Correlation Learning for Variable Selection Generalized Linear Model (COLRNS-GLM)
This function allows you to implement COLRNS-GLM for high dimensional data analysis with binary responses. This package is based on the 'glmnet' package (Friedman et al., 2019)
colrns.glm(
x,
y,
penalty.factor = rep(1, nvars),
nfolds = 10,
type.measure = "deviance",
alpha = seq(0.1, 0.9, by = 0.1),
lambda.min = TRUE,
cutoff = 0.5,
r.group = 0.3,
niter = 150
)
Argument | Description |
---|---|
x |
Design matrix including predictors and confounders |
y |
Response (binary) |
penalty.factor |
Separate penalty factor can be applied to each coefficient. It can be 0 for some variables. If 0, corresponding variables are always included in the model. Default is 1 for all variables. |
nfolds |
Number of folds that is used in cross-validation. Default is 10. |
type.measure |
Measurement to be optimized in cross-validation. Default is "deviance", which uses squared-error for gaussian models (a.k.a type.measure="mse"). Mean absolute error "mae" is another option. |
alpha |
Grid for the parameter alpha, the proportion between the lasso penalty (alpha=1) and the ridge penalty (alpha=0). Default is from 0.1 to 0.9 with the interval of 0.1. |
lambda.min |
Whether to estimate the coefficients at lambda.min or lambda.1se. Using lambda.1se tends to have a more sparse solution. Default is lambda.min. |
cutoff |
Cutoff to construct the lead cluster. Default is 0.5. |
r.group |
Minimum ratio of predictors to be included in the lead cluster. The minimum number of predictors recruited in the lead cluster d can be n-1 or n/log(n) (Fan and Lv, 2008), or 2n/log(n) (Zhong and Zhu, 2015). The minimum ratio can be d/number of total predictors*100. When sample size n is high, we recommend to use between 0.2 and 0.4. Default is 0.3. |
niter |
Number of iterative procedures. Default is 150. |
coefficients: A named vector of coefficients.

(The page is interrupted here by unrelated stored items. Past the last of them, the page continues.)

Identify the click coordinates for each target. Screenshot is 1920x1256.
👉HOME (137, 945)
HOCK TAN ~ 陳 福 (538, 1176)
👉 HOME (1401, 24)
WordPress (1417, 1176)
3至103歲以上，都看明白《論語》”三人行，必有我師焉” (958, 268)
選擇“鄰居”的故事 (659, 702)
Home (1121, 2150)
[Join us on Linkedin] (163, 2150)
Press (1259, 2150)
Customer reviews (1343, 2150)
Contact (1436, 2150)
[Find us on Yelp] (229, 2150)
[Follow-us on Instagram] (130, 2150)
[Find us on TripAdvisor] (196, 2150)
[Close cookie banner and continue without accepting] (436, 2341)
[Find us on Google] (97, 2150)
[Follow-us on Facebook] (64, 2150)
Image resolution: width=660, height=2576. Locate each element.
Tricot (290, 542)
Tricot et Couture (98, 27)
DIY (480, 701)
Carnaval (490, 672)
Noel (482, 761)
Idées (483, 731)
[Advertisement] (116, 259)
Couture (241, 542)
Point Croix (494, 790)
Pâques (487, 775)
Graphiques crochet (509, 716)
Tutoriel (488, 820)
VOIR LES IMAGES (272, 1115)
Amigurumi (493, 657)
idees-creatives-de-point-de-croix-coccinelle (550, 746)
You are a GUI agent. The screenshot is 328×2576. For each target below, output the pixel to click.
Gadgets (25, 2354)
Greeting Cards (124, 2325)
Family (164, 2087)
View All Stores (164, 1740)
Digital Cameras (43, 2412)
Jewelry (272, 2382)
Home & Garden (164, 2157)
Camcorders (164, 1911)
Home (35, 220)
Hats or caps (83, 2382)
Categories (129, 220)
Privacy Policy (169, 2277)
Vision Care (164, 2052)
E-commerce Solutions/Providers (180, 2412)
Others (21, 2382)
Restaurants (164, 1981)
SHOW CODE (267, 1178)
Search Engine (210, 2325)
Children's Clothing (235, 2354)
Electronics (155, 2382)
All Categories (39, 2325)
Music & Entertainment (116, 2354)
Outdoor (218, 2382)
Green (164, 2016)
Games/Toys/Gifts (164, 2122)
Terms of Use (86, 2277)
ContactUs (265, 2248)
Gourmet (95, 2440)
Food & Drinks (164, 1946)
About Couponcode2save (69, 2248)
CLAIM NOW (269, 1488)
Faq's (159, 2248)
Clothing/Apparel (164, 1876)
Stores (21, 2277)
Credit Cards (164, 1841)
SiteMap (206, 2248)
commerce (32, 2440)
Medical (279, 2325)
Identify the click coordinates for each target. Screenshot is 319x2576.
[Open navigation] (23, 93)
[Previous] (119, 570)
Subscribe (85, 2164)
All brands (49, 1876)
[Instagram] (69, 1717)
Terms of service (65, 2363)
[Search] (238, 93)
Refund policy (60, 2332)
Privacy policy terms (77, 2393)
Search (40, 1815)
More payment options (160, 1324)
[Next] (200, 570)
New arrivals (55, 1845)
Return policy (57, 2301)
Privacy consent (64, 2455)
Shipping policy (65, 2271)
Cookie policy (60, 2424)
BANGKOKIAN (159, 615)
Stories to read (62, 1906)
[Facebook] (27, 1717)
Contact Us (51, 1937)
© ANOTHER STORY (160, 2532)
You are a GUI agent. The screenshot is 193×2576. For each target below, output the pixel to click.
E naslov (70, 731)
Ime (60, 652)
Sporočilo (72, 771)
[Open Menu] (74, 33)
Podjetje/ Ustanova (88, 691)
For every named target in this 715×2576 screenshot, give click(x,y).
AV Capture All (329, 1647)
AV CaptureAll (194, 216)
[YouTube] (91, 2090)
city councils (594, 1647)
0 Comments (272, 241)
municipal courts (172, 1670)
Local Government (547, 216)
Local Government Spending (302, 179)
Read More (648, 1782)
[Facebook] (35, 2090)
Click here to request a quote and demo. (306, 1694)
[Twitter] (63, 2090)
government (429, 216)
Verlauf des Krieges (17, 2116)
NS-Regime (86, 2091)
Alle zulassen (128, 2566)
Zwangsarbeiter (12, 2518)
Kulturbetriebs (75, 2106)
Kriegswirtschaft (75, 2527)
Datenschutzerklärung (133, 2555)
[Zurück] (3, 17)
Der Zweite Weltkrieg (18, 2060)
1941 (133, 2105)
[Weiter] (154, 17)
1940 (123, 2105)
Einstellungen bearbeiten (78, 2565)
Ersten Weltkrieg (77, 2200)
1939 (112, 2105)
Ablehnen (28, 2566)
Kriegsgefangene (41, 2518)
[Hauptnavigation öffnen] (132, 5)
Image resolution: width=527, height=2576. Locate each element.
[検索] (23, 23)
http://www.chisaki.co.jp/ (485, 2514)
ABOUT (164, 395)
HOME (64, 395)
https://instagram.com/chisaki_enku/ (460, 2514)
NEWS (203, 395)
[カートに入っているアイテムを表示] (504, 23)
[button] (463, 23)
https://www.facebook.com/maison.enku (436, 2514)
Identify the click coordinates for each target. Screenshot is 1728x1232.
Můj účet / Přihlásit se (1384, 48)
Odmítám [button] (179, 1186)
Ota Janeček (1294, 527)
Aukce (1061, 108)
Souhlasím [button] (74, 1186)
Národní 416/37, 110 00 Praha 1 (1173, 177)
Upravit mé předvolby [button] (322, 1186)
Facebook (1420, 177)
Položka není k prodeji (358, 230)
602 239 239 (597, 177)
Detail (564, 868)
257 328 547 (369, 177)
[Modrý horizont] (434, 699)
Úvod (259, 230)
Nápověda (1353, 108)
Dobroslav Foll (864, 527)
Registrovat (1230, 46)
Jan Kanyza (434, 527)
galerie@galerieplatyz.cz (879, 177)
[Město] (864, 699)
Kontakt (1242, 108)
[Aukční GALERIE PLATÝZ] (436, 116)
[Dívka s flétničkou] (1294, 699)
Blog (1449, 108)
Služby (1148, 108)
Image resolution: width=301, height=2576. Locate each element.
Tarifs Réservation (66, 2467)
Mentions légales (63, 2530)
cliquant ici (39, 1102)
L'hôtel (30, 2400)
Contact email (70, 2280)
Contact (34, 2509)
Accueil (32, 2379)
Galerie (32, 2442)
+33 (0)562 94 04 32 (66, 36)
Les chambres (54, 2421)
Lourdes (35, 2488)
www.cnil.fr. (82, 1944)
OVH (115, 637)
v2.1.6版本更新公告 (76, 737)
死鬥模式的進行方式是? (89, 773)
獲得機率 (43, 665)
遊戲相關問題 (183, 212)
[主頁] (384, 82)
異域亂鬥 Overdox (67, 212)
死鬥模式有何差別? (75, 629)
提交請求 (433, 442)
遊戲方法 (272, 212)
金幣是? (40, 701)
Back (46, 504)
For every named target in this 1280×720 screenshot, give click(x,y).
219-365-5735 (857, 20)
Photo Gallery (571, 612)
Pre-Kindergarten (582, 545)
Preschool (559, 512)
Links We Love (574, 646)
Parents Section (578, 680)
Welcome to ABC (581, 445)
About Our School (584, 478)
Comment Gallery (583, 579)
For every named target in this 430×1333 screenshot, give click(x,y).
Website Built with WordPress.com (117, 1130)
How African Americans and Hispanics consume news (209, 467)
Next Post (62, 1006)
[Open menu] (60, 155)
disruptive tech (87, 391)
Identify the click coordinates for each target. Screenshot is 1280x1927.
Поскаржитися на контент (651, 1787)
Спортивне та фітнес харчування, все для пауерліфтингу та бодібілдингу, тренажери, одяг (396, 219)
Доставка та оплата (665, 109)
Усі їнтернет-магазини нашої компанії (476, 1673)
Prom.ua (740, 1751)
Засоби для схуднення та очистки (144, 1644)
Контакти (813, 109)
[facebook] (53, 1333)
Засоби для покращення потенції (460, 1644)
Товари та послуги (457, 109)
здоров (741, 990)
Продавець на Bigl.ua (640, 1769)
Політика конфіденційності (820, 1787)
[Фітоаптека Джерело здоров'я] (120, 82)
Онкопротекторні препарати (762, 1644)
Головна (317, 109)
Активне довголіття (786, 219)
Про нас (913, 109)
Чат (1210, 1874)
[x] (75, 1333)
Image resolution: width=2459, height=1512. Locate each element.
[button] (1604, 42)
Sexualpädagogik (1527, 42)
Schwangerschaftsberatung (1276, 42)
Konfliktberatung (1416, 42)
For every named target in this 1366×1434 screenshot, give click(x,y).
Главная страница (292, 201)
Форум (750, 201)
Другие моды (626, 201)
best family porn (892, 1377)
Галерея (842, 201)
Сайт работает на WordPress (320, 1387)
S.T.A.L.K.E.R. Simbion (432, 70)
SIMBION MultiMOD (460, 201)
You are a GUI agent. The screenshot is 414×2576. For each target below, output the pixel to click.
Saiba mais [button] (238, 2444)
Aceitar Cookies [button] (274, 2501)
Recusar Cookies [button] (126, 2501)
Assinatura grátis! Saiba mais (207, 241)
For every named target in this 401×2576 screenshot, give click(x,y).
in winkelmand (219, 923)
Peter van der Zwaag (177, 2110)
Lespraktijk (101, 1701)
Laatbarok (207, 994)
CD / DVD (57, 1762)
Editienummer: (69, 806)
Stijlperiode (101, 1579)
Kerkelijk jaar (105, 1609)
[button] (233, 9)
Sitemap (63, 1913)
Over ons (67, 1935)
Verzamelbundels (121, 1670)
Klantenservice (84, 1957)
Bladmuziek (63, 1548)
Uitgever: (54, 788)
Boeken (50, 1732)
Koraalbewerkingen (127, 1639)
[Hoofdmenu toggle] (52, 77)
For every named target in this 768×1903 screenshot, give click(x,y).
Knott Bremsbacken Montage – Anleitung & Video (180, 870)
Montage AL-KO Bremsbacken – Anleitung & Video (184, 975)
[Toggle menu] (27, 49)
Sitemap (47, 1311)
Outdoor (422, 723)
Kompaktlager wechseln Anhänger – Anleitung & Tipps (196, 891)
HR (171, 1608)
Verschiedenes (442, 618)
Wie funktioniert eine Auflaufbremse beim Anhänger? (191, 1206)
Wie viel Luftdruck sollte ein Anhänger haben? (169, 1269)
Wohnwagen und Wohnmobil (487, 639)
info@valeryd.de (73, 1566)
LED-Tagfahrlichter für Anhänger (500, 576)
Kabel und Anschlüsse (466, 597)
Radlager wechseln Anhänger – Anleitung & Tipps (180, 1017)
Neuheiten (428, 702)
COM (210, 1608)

select.vars: A list of selected variables, that is, the variables with non-zero coefficients.
Hastie, T., Tibshirani, R., and Friedman, J. (2009). The Elements of Statistical Learning: Data Mining, Inference, and Prediction, 2nd Edition. Springer, New York
Hastie, T., Tibshirani, R., and Wainwright, M. (2015). Statistical Learning with Sparsityy: the LASSO and Generalizations. Boca Raton, FL, USA: CRC Press.
Friedman, J., Hastie, T., Tibshirani, R., Narasimhan, B., Simon, N., and Qian, J. (2019). Lasso and elastic-net regularized generalized linear models.
Jang, J. (2020). Variable Selection in Presence of Strong Collinearity with Application to Environmental Mixtures. PhD Dissertation, University of Illinois at Chicago
### Simulated Data
library(MASS)
set.seed(1)
n=500
p=30
Cov.x <- matrix(0.2, ncol=p, nrow=p)
gp.cov <- matrix(0.6, ncol=10, nrow=10)
diag(gp.cov) <- 1
for(i in 1:3){
Cov.x[{10*(i-1)+1}:{10*i},{10*(i-1)+1}:{10*i}] <- gp.cov
}
x_mu = matrix(0,p,1)
x = mvrnorm(n, x_mu, Cov.x)
colnames(x)<-paste("x",1:p,sep="")
beta=rep(c(1,1,1,rep(0,7)),3)
prob=exp(x%*%beta)/(1+exp(x%*%beta))
y=rbinom(n, 1, prob)
### Fit the model
colrns.glm(x, y, lambda.min=FALSE)